McDonnell Douglas DC-9
The DC-9 is not as scarce in airline fleets these days as the DC-3 or DC-8, with 11 of the -10 variants and 20 -30s in service. The airliner was produced at Long Beach from 1965 to 1992 and Alaskan freight airline Everts has three of the -30 variant. Smaller than the DC-8, the DC-9 was designed to operate from runways on short- to medium-range routes served previously by propeller-driven airliners.
Milwaukee-based freight airline Air Cargo Carriers operates five of the 12 Short 330 aircraft still in service. With 13 of the sister Short 360 also in its fleet, ACC claims to be the largest operator of the Northern Ireland-built aircraft in the world. The boxy Short 330, with its fuel tanks above the passenger cabin, is one of the most unusual looking commercial aircraft in the world but that did not stop airlines buying 125 of them between 1974 and 1992.
Russian airline Katekavia serves cities in Siberia with a fleet that includes five of the 18 Tu-134s in service around the world (Air Koryo is another operator). The swept-wing, 50-seat, twin-engined airliner was built from 1966 to 1984 and with some 850 examples delivered was one of the most successful Soviet types, operated chiefly by Aeroflot and Eastern European airlines.

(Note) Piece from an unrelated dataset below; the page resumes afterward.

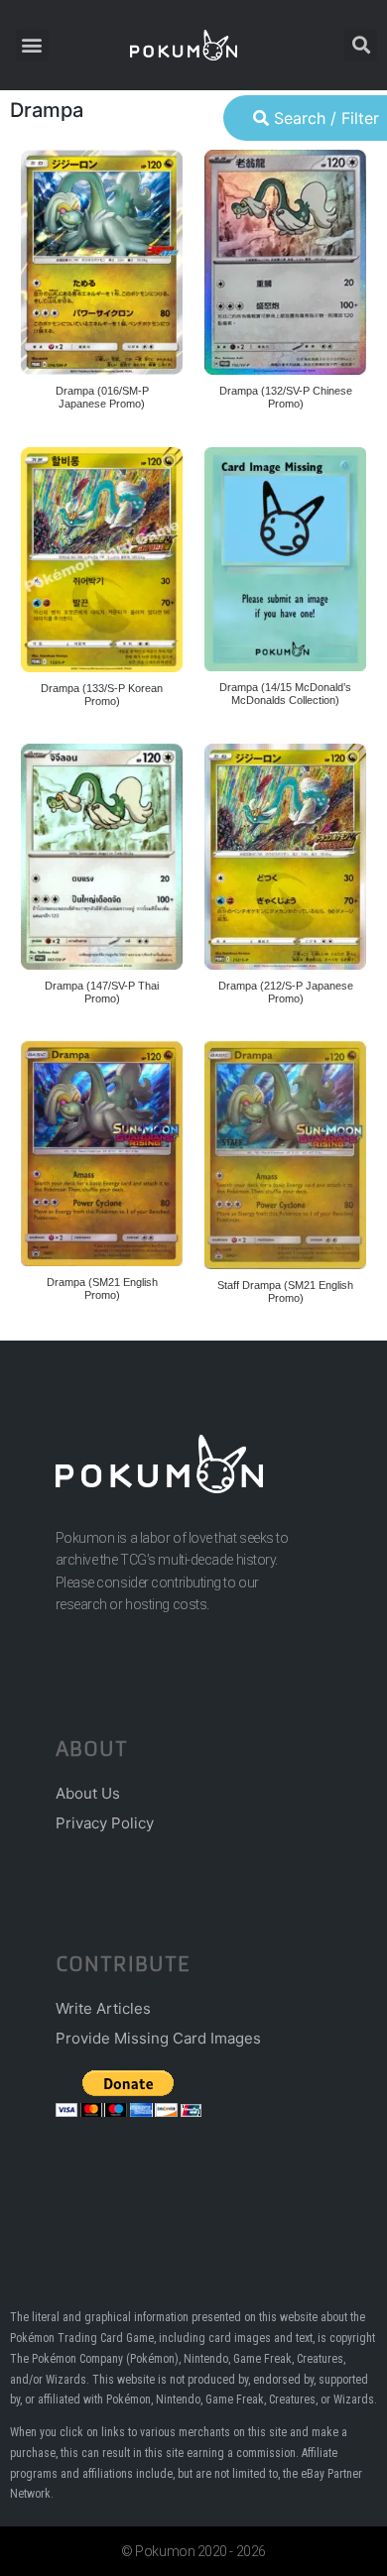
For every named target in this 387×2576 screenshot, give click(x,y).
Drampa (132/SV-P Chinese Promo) (285, 397)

There are 32 Yak-40s in service, mainly in Russia and central Asia and Russian carrier Severstal Aircompany has a single example, which it flies from its base in Cherepovets in the country’s north-west. Over 1,000 of the low-winged trijet, with its distinctive T-tail, entered service between 1967 and 1981 with Aeroflot the biggest customer. It was designed to operate from short runways.